Tom Hamilton

Personal information
- Date of birth: 10 February 1893
- Place of birth: New Cumnock, Scotland
- Date of death: 25 December 1959 (aged 66)
- Place of death: Preston, England
- Height: 5 ft 11 in (1.80 m)
- Position: Right back

Senior career*
- Years: Team / Apps / (Gls)
- –: Cronberry Eglinton
- 1913–1921: Kilmarnock / 231 / (11)
- 1921–1929: Preston North End / 267 / (0)
- 1929–1930: Manchester Central
- 1930–1931: Great Harwood
- Total:  / 498 / (11)

International career
- 1921: Scottish League XI / 1 / (0)

= Tom Hamilton (footballer, born 1893) =

Scottish footballer

Thomas Hamilton (10 February 1893 – 25 December 1959) was a Scottish footballer who played as a right back, primarily for Kilmarnock and Preston North End.

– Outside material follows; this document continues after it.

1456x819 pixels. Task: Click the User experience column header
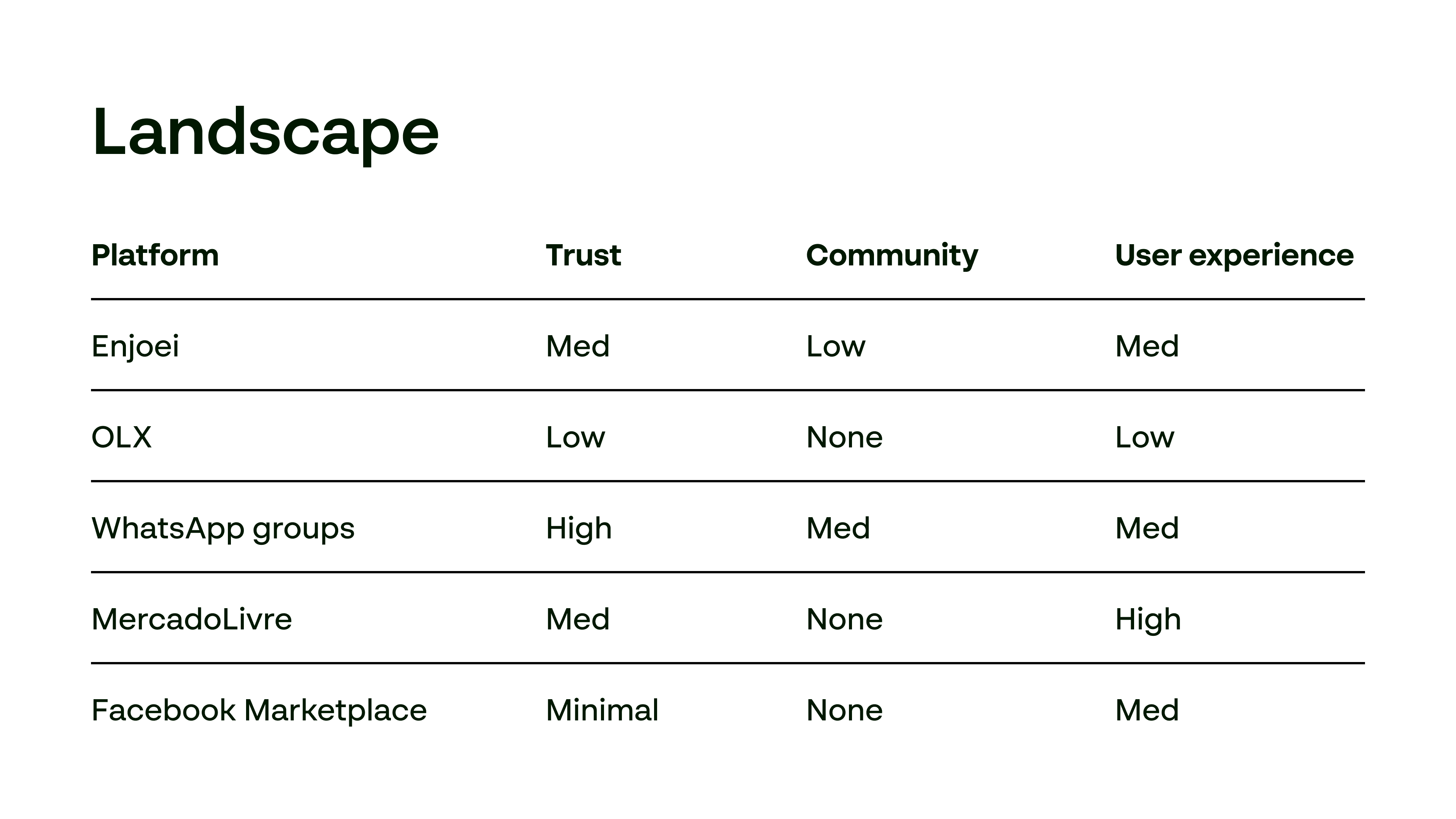[1235, 256]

He was a Scottish Cup winner with Kilmarnock in 1920, was selected for the Scottish Football League XI in January 1921, joined Preston for what has been quoted as a then-record transfer fee of £4,600 a month later, and played in the FA Cup final of 1922 (a defeat to Huddersfield Town). After eight years at Deepdale, Hamilton later featured for Manchester Central and Great Harwood.